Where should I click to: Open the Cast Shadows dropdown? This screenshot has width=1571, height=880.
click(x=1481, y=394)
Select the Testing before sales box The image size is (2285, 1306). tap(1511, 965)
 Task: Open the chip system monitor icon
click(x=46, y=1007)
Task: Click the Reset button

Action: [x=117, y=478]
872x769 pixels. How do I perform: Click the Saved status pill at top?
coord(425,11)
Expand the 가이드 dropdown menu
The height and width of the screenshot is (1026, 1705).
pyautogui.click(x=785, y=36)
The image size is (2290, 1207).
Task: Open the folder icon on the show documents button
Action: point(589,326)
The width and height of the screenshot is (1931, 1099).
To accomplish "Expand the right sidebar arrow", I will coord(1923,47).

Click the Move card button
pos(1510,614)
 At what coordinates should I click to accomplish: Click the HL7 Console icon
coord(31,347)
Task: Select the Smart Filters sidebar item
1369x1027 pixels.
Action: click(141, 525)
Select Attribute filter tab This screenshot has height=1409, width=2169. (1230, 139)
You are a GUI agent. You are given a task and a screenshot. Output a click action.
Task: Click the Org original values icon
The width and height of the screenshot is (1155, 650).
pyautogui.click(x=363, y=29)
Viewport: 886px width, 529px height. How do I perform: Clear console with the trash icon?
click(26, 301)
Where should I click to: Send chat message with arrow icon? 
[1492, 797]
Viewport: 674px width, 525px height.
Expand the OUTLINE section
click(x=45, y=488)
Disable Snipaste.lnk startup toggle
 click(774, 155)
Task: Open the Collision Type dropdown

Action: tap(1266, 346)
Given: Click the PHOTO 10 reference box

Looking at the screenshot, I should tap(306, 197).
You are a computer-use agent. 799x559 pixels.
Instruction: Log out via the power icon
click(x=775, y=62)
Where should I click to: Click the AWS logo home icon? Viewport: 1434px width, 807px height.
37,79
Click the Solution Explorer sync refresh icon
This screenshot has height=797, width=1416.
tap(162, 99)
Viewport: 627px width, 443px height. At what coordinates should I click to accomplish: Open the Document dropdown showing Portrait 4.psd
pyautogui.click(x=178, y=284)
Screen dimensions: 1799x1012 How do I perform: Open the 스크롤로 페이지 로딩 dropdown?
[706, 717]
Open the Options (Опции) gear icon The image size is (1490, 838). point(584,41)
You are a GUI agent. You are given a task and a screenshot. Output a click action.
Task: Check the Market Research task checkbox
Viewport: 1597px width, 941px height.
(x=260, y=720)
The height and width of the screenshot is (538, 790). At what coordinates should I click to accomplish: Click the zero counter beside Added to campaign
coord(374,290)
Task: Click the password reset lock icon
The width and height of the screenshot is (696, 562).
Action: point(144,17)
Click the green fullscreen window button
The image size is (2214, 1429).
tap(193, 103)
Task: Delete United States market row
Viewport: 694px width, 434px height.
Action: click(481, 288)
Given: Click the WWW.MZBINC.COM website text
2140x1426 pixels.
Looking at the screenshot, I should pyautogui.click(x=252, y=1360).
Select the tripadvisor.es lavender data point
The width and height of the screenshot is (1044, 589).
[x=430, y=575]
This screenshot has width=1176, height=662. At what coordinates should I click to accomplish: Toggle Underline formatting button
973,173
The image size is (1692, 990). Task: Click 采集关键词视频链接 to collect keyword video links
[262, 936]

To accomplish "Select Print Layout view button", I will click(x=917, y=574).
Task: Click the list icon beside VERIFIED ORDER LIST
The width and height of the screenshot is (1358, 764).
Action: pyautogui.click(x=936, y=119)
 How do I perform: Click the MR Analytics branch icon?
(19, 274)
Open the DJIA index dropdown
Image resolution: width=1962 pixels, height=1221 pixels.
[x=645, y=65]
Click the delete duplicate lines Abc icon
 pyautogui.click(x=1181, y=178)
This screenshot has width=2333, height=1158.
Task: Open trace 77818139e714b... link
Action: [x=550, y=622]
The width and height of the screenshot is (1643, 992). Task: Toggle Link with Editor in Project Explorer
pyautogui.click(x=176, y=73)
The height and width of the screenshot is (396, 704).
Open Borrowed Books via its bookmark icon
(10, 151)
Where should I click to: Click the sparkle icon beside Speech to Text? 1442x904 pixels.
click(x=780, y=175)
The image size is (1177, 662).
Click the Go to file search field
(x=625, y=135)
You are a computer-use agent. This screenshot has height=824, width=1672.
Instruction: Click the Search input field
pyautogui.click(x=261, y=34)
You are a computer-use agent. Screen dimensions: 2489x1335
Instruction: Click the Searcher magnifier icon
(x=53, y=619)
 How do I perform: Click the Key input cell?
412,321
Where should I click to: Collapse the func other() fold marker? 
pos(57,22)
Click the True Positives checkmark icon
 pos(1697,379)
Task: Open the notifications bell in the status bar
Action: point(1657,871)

| Problem |
Return the full listing. Keep each line exactly as it stands.

| Solution to the exercise |
Where should I click to: Open the Cast Shadows dropdown? This screenshot has width=1571, height=880.
click(x=1481, y=394)
Select the Testing before sales box The image size is (2285, 1306). tap(1511, 965)
 Task: Open the chip system monitor icon
click(x=46, y=1007)
Task: Click the Reset button

Action: [x=117, y=478]
872x769 pixels. How do I perform: Click the Saved status pill at top?
coord(425,11)
Expand the 가이드 dropdown menu
The height and width of the screenshot is (1026, 1705).
pyautogui.click(x=785, y=36)
The image size is (2290, 1207).
Task: Open the folder icon on the show documents button
Action: point(589,326)
The width and height of the screenshot is (1931, 1099).
To accomplish "Expand the right sidebar arrow", I will coord(1923,47).

Click the Move card button
pos(1510,614)
 At what coordinates should I click to accomplish: Click the HL7 Console icon
coord(31,347)
Task: Select the Smart Filters sidebar item
1369x1027 pixels.
Action: click(141, 525)
Select Attribute filter tab This screenshot has height=1409, width=2169. (1230, 139)
You are a GUI agent. You are given a task and a screenshot. Output a click action.
Task: Click the Org original values icon
The width and height of the screenshot is (1155, 650).
pyautogui.click(x=363, y=29)
Viewport: 886px width, 529px height. How do I perform: Clear console with the trash icon?
click(26, 301)
Where should I click to: Send chat message with arrow icon? 
[1492, 797]
Viewport: 674px width, 525px height.
Expand the OUTLINE section
click(x=45, y=488)
Disable Snipaste.lnk startup toggle
 click(774, 155)
Task: Open the Collision Type dropdown

Action: tap(1266, 346)
Given: Click the PHOTO 10 reference box

Looking at the screenshot, I should tap(306, 197).
You are a computer-use agent. 799x559 pixels.
Instruction: Log out via the power icon
click(x=775, y=62)
Where should I click to: Click the AWS logo home icon? Viewport: 1434px width, 807px height.
37,79
Click the Solution Explorer sync refresh icon
This screenshot has height=797, width=1416.
tap(162, 99)
Viewport: 627px width, 443px height. At what coordinates should I click to accomplish: Open the Document dropdown showing Portrait 4.psd
pyautogui.click(x=178, y=284)
Screen dimensions: 1799x1012 How do I perform: Open the 스크롤로 페이지 로딩 dropdown?
[706, 717]
Open the Options (Опции) gear icon The image size is (1490, 838). point(584,41)
You are a GUI agent. You are given a task and a screenshot. Output a click action.
Task: Check the Market Research task checkbox
Viewport: 1597px width, 941px height.
(x=260, y=720)
The height and width of the screenshot is (538, 790). At what coordinates should I click to accomplish: Click the zero counter beside Added to campaign
coord(374,290)
Task: Click the password reset lock icon
The width and height of the screenshot is (696, 562).
Action: point(144,17)
Click the green fullscreen window button
The image size is (2214, 1429).
tap(193, 103)
Task: Delete United States market row
Viewport: 694px width, 434px height.
Action: click(481, 288)
Given: Click the WWW.MZBINC.COM website text
2140x1426 pixels.
Looking at the screenshot, I should pyautogui.click(x=252, y=1360).
Select the tripadvisor.es lavender data point
The width and height of the screenshot is (1044, 589).
[x=430, y=575]
This screenshot has width=1176, height=662. At what coordinates should I click to accomplish: Toggle Underline formatting button
973,173
The image size is (1692, 990). Task: Click 采集关键词视频链接 to collect keyword video links
[262, 936]

To accomplish "Select Print Layout view button", I will click(x=917, y=574).
Task: Click the list icon beside VERIFIED ORDER LIST
The width and height of the screenshot is (1358, 764).
Action: pyautogui.click(x=936, y=119)
 How do I perform: Click the MR Analytics branch icon?
(19, 274)
Open the DJIA index dropdown
Image resolution: width=1962 pixels, height=1221 pixels.
[x=645, y=65]
Click the delete duplicate lines Abc icon
 pyautogui.click(x=1181, y=178)
This screenshot has width=2333, height=1158.
Task: Open trace 77818139e714b... link
Action: [x=550, y=622]
The width and height of the screenshot is (1643, 992). Task: Toggle Link with Editor in Project Explorer
pyautogui.click(x=176, y=73)
The height and width of the screenshot is (396, 704).
Open Borrowed Books via its bookmark icon
(10, 151)
Where should I click to: Click the sparkle icon beside Speech to Text? 1442x904 pixels.
click(x=780, y=175)
The image size is (1177, 662).
Click the Go to file search field
(x=625, y=135)
You are a computer-use agent. This screenshot has height=824, width=1672.
Instruction: Click the Search input field
pyautogui.click(x=261, y=34)
You are a computer-use agent. Screen dimensions: 2489x1335
Instruction: Click the Searcher magnifier icon
(x=53, y=619)
 How do I perform: Click the Key input cell?
412,321
Where should I click to: Collapse the func other() fold marker? 
pos(57,22)
Click the True Positives checkmark icon
 pos(1697,379)
Task: Open the notifications bell in the status bar
Action: point(1657,871)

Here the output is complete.